Ein Arbeitsloser wäre nach der Rsp des VwGH zu § 10 Abs 1 AlVG allerdings dann nicht verhalten, sich zu bewerben, wenn und solange er infolge Krankheit arbeitsunfähig ist (VwGH 19.9.2007, 2006/08/0189; VwGH 22.2.2012, 2009/08/0112). Darunter zu verstehen ist, dass einer arbeitslosen Person auf Grund einer akuten Erkrankung – somit eines vorübergehenden, die Arbeitsfähigkeit iSd § 8 Abs 1 AlVG nicht ausschließenden Leidenszustandes – eine Bewerbung (aktuell) nicht möglich bzw nicht zumutbar ist. Derartiges hat das BVwGH jedoch hinsichtlich des für den 14.6.2017 angesetzten Vorstellungsgespräches nicht festgestellt, sondern ausgeführt, der Beschwerdeführer sei nicht durch „eine akute körperliche Erkrankung“ an der Teilnahme am Vorstellungsgespräch gehindert, sondern dazu „körperlich in der Lage“ gewesen.

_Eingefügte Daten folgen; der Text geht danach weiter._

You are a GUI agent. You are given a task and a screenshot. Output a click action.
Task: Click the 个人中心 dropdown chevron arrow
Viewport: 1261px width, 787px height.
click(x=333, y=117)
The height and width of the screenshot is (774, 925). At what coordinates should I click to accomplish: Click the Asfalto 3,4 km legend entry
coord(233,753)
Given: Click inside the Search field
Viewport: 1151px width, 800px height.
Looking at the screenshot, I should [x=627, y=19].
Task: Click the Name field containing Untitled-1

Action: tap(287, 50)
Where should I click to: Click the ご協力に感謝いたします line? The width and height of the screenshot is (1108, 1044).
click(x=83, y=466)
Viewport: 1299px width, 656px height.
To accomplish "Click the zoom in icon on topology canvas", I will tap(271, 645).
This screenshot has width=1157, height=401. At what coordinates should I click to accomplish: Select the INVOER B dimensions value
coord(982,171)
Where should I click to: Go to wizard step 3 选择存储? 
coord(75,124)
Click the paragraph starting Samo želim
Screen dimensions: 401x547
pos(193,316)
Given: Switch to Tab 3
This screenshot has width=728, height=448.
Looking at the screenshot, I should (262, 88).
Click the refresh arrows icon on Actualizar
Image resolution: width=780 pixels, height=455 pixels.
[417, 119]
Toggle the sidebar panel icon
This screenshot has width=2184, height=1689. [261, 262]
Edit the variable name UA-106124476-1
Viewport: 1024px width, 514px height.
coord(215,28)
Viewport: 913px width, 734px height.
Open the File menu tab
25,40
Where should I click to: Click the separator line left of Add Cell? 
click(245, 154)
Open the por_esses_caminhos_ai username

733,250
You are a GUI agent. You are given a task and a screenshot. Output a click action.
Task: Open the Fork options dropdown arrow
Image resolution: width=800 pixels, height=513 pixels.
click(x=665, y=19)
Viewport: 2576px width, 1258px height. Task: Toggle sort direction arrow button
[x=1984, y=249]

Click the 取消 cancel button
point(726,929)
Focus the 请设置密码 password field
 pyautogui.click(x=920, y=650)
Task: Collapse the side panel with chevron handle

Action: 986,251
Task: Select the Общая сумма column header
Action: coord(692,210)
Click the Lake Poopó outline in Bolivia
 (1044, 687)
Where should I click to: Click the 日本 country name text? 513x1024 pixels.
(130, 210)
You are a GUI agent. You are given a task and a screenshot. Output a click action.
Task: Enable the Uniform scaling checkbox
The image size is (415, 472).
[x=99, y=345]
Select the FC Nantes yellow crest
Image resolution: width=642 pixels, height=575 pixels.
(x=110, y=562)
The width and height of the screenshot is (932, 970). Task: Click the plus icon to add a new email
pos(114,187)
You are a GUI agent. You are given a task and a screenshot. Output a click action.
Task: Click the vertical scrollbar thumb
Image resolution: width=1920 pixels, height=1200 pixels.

Trotz Fehlens einer Erkrankung, die bei objektiver Betrachtung die Teilnahme an einem Vorstellungsgespräch unmöglich oder unzumutbar macht, könnte ein (bedingt) vorsätzliches Handeln allerdings auch dann nicht angenommen werden, wenn der Vermittelte darlegt, dass er sich aus nachvollziehbaren Gründen für nicht in der Lage erachtet hat, aufgrund einer (akuten) Erkrankung zu einem Vorstellungsgespräch zu erscheinen. Das wäre insb dann zu bejahen, wenn ein behandelnder Arzt gegenüber der arbeitslosen Person einen (akuten) Krankheitszustand diagnostiziert, der der Teilnahme am Vorstellungsgespräch entgegensteht. Auf ihr Vertrauen auf diese Diagnose kann sich die arbeitslose Person allerdings dann nicht berufen, wenn ihr deren Unrichtigkeit bzw Unzuverlässigkeit bekannt ist; dies wäre insb dann der Fall, wenn die ärztliche Einschätzung auf bewusst unrichtigen bzw den Leidenszustand bewusst übertreibenden Angaben des bzw der Arbeitslosen gründet. 304
Aus der vom BVwG getroffenen Feststellung, dass der Beschwerdeführer sich vor dem Hintergrund, dass er sich nicht in der Lage gesehen habe, früh aufzustehen und eine geregelte Arbeitszeit einhalten zu müssen, von seiner Hausärztin habe „krankschreiben lassen“, ist dem VwGH zufolge nicht zu entnehmen, dass der Beschwerdeführer im dargestellten Sinn auf eine ärztliche Diagnose hätte vertrauen können. Dieser hat im Übrigen selbst im Verfahren des BVwG eingestanden, im Zuge der Krankschreibung keinen Kontakt mit der behandelnden Ärztin gehabt zu haben. Die Bestätigung des Krankenstandes sei ohne ein Gespräch mit der Ärztin bzw eine Untersuchung auf sein Ersuchen von einer Arzthelferin ausgestellt worden. Damit vermögen laut VwGH die Feststellungen des BVwG, seine rechtliche Beurteilung, dem Beschwerdeführer könne kein (bedingt) vorsätzliches Verhalten und damit keine Vereitelung des Zustandekommens der Beschäftigung iSd § 10 Abs 1 AlVG vorgeworfen werden, nicht zu tragen. Da das BVwG somit die Rechtslage verkannt hat, war das angefochtene Erkenntnis gem § 42 Abs 2 Z 1 VwGG wegen Rechtswidrigkeit seines Inhaltes aufzuheben.